**Material supplied**
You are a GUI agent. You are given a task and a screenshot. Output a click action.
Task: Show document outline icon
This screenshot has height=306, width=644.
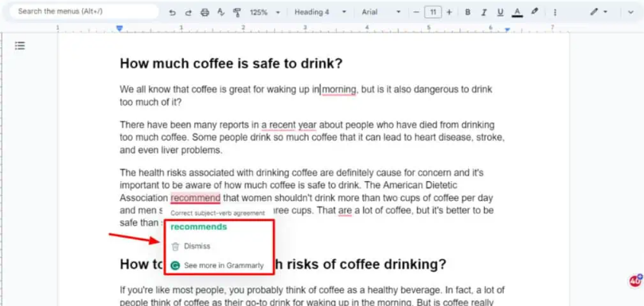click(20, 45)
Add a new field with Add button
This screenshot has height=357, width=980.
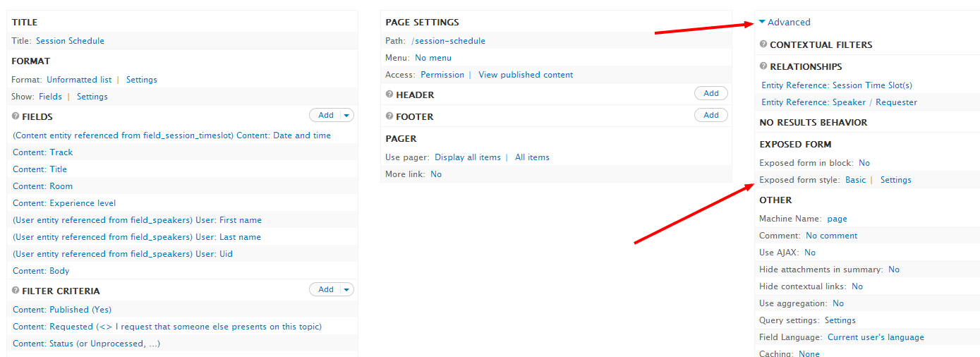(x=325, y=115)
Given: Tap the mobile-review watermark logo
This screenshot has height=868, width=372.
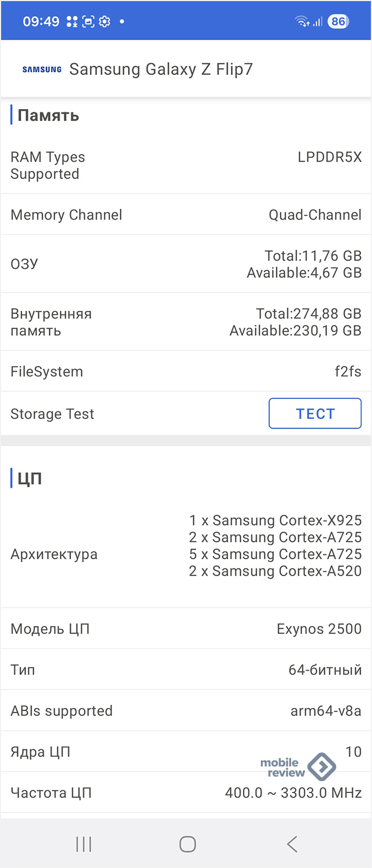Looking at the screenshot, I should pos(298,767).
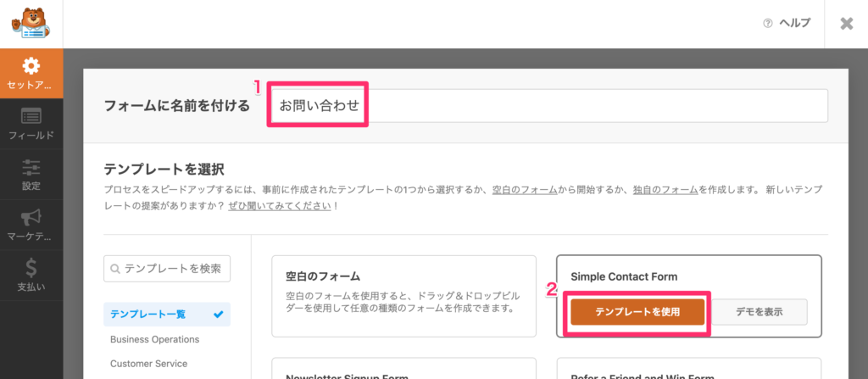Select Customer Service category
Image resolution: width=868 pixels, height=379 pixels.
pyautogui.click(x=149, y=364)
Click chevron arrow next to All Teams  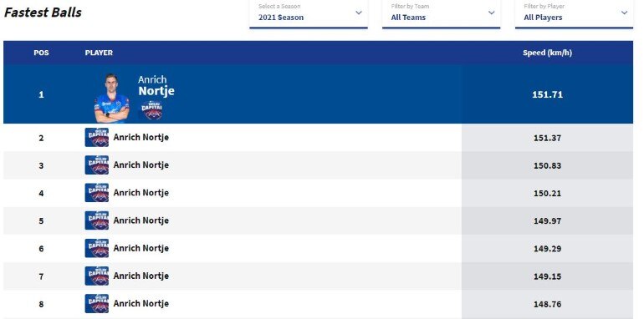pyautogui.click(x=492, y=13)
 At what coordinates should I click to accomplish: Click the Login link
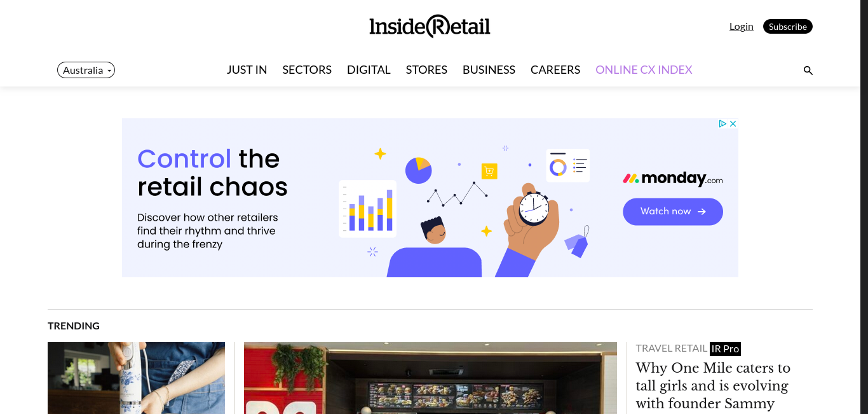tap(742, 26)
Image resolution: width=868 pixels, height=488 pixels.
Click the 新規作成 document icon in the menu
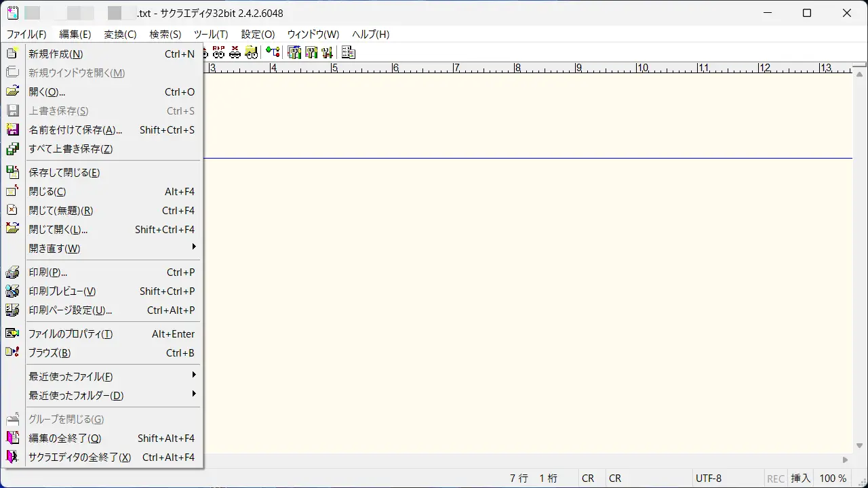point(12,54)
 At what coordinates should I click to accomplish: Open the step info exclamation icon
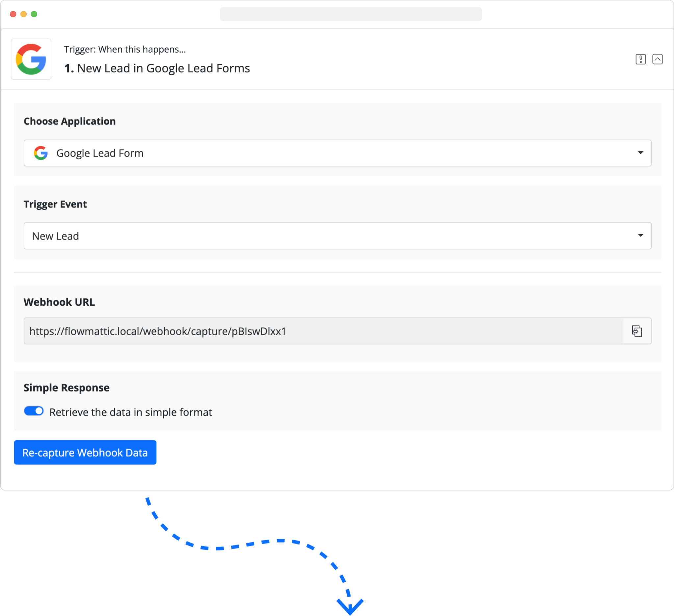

**What the exercise asks**
Leave out the pictures, and retype exactly the lines from the one containing "At what coordinates should I click to accomplish: Click" through the last line of the data above, no more and no less.

**Completed exercise**
 At what coordinates should I click to accomplish: Click the Login link
tap(742, 26)
Image resolution: width=868 pixels, height=488 pixels.
Click the 新規作成 document icon in the menu
point(12,54)
 At what coordinates should I click to accomplish: Open the step info exclamation icon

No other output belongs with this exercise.